Purchased Intangible Assets
Purchased Intangible Assets
Purchased intangible assets with finite lives are stated at cost, net of accumulated amortization. The Company amortizes its intangible assets on a straight-line basis over an estimated useful life of two to four years.
Impairment of Long-Lived Assets
Impairment of Long-Lived Assets
The Company reviews its long-lived asset group, including property and equipment and finite-lived intangible assets, for impairment annually, or whenever events or changes in circumstances indicate the carrying amount of an asset may not be recoverable. The Company measures the recoverability of this asset group by comparing the carrying amounts to the future undiscounted cash flows the asset group is expected to generate. If the total of the future undiscounted cash flows is less than the carrying amount of an asset group, the Company records an impairment charge for the amount by which the carrying amount of the asset group exceeds its fair market value.
Operating Leases
Operating Leases
The Company determines if an arrangement contains a lease at inception. Lease liabilities are recognized at the present value of the future lease payments at commencement date. The interest rates implicit in the Company's operating leases are not readily determinable, and therefore, an incremental borrowing rate is estimated to determine the present value of future payments. The estimated incremental borrowing rate factors in a hypothetical interest rate on a collateralized basis with similar terms, payments, and economic environments. The operating lease right-of-use ("ROU") asset is determined based on the lease liability initially established and reduced for any prepaid lease payments and any lease incentives. The Company accounts for the lease and non-lease components of operating lease contract consideration as a single lease component.
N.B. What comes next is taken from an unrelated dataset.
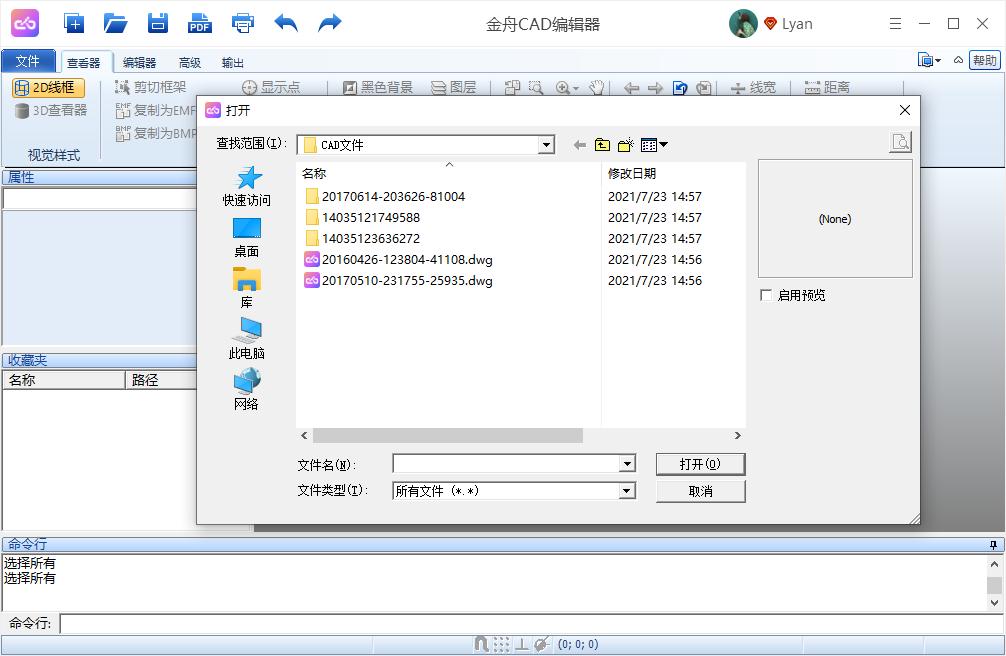Open the 输出 ribbon tab
The width and height of the screenshot is (1006, 656).
[233, 61]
Certain of the operating lease agreements contain rent concession, rent escalation, and option to renew provisions. Rent concession and rent escalation provisions are considered in determining the lease cost. Lease cost is recognized on a straight-line basis over the lease term commencing on the date the Company has the right to use the leased property. The Company generally uses the base, non-cancelable, lease term when recognizing the lease assets and liabilities, unless it is reasonably certain that an extension or termination option will be exercised.

Certain operating leases require the Company to pay taxes, insurance, maintenance, and other operating expenses associated with the leased asset. Such amounts are not included in the measurement of the lease liability to the extent they are variable in nature. These variable lease costs are recognized as a variable lease expense when incurred.
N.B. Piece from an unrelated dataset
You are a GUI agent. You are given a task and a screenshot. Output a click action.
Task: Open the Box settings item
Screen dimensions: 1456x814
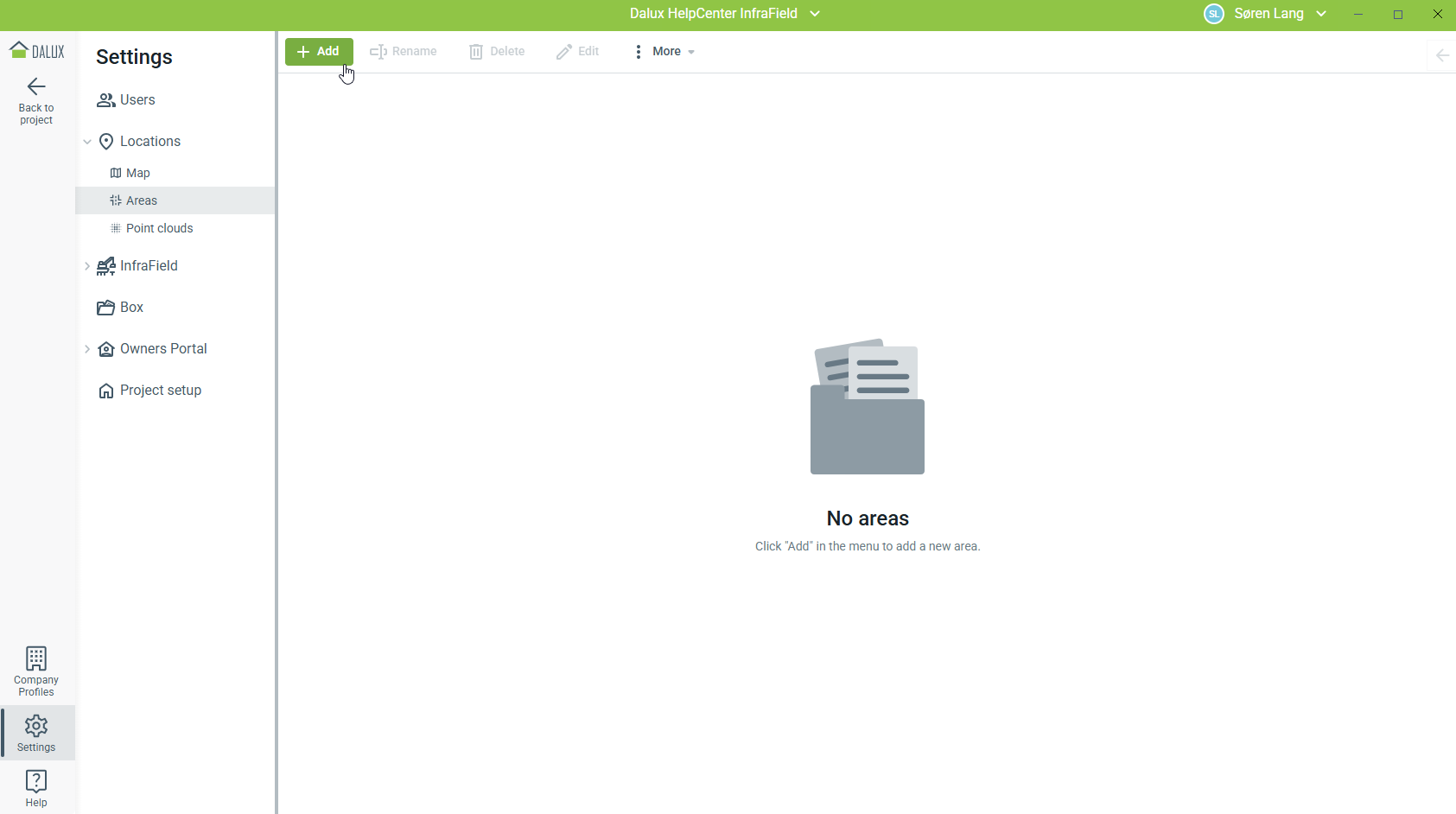131,308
In addition, certain operating lease agreements contain tenant improvement allowances from the Company's landlords. These allowances are accounted for as lease incentives and reduce its ROU asset and lease cost over the lease term.
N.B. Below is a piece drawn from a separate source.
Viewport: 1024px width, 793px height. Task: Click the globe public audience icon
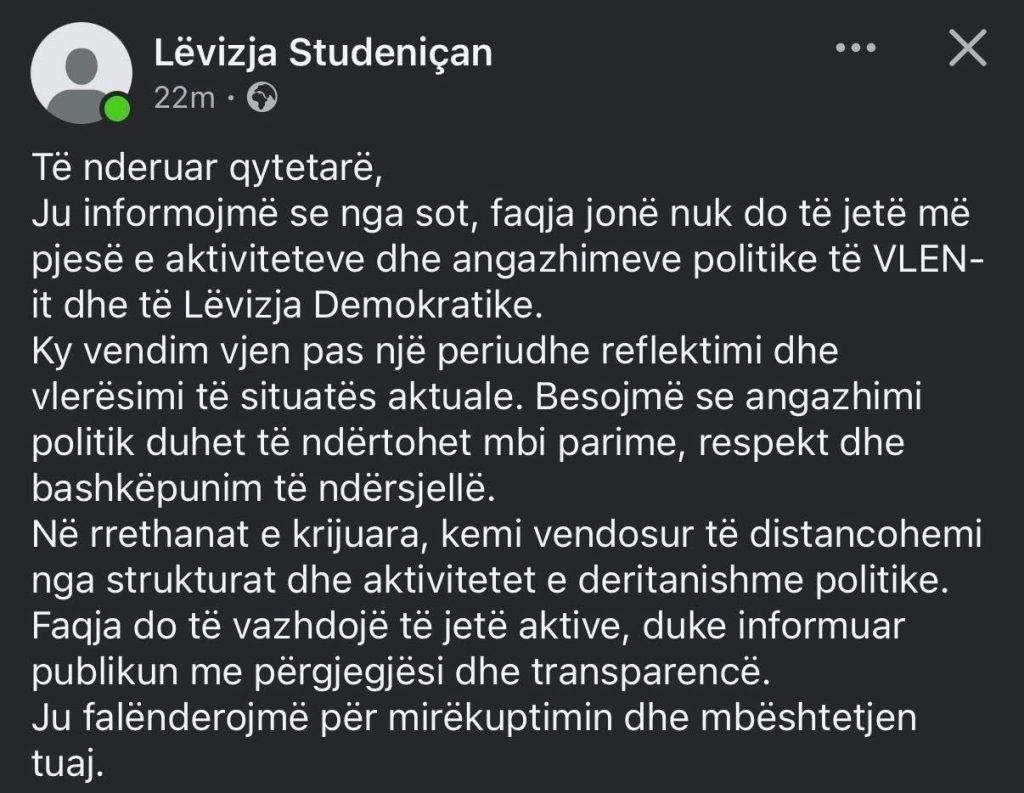pos(263,98)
The Company has applied the practical expedient for short-term leases which have a lease term of less than 12 months and do not include an option to purchase the underlying asset that is reasonably certain to be exercised. The Company recognizes rent expense in the consolidated statements of operations and comprehensive loss on a straight-line basis over the lease term and record variable lease payments as incurred.
Revenue Recognition
Revenue Recognition
The Company generates revenue from three main sources: (1) product, (2) service and subscription, and (3) royalties. Sales tax collected on sales is netted against government remittances and thus, recorded on a net basis. The Company's performance obligations are satisfied at a point in time or over time as stand ready obligations. The majority of revenue is recognized at a point in time when products are accepted or based upon shipping terms when control transfers.
Product Revenue
The Company's product revenue is comprised of multiple storage solution hardware and software offerings targeted towards consumer and enterprise customers. Revenue from product sales is recognized at the point in time when the customer takes control of the product. If there are significant post-delivery obligations, the related revenue is
deferred until such obligations are fulfilled. Revenue from contracts with customer acceptance criteria are recognized upon end user acceptance.
Service and Subscription Revenue
Service and subscription revenue consists of four components: (a) post-contract customer support agreements,
(b) software subscriptions, (c) installation, and (d) consulting and training.

Customers have the option to choose between different levels of hardware and software support. The Company's support plans include various stand-ready obligations such as technical assistance hot-lines, replacement parts maintenance, and remote monitoring that are delivered whenever called upon by its customers. Support plans provide additional services and assurance outside the scope of the Company's primary product warranties. Revenue from support plans is recognized ratably over the contractual term of the service contract as this aligns with delivery to the customer.

The Company also sells software subscriptions that include term licenses, which are recognized as revenue when the license is delivered to the customer, and related customer support, which is recognized ratably over the service period.

The Company offers installation services on all its products. Customers can opt to either have Quantum or a Quantum-approved third-party service provider install its products. Installation services are typically completed within a short period of time and revenue from these services are recognized at the point when installation is complete.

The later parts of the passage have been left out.